EXERCISE 1 >> In the forum thread about TOTO and Wal-Mart, what does ILPlumber say about the stock?
EXERCISE 2 >> Reproduce the stretch of the TOTO and Wal-Mart thread from "# TOTO and Wal-Mart" through "should see it.".

SUPPLIED TEXT >>
# TOTO and Wal-Mart



## Song Dog (Jun 12, 2008)

http://www.walmart.com/search/searc...92502273+1000741.4292502536&tab_value=139_All

Hopefully the link works. if you goto WM site and type in TOTO, you should see it.

In Christ,

Song Dog


----------



## ILPlumber (Jun 17, 2008)

All out of stock. Price doesn't matter much if ya can't deliver.


----------



## Protech (Sep 22, 2008)

The prices are jacked up anyway so who cares.


----------



## UnclogNH (Mar 28, 2009)

Great Walmart sells toilets. Do they come with the big Walmart smile face toilet seat?


----------



## Turd Burglar (Sep 26, 2009)

UnclogNH said:


> Great Walmart sells toilets. Do they come with the big Walmart smile face toilet seat?


:laughing: I want one of those now!

DATA >>
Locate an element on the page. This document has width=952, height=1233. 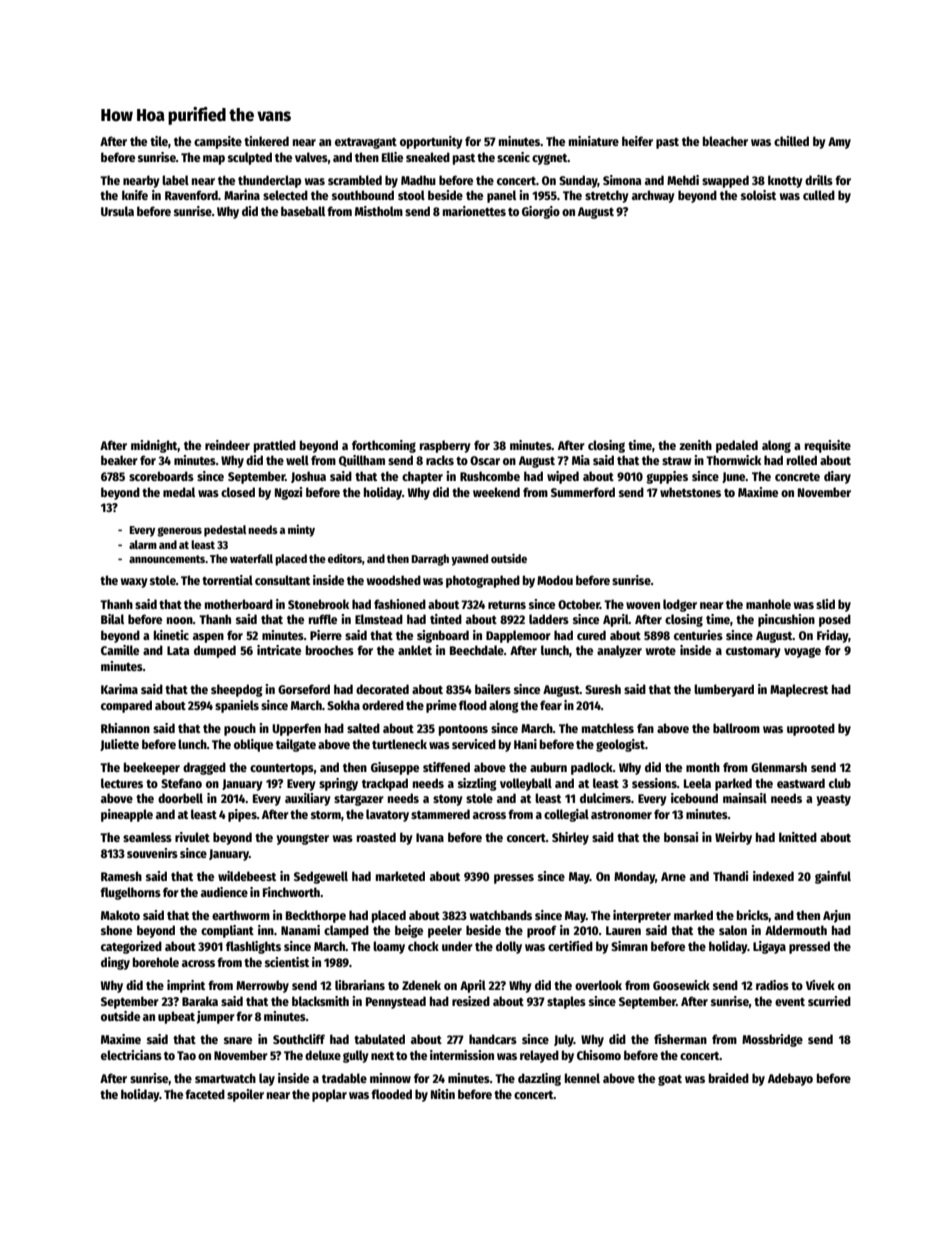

TASK RESULT 1 >> It is all out of stock.

TASK RESULT 2 >>
# TOTO and Wal-Mart



## Song Dog (Jun 12, 2008)

http://www.walmart.com/search/searc...92502273+1000741.4292502536&tab_value=139_All

Hopefully the link works. if you goto WM site and type in TOTO, you should see it.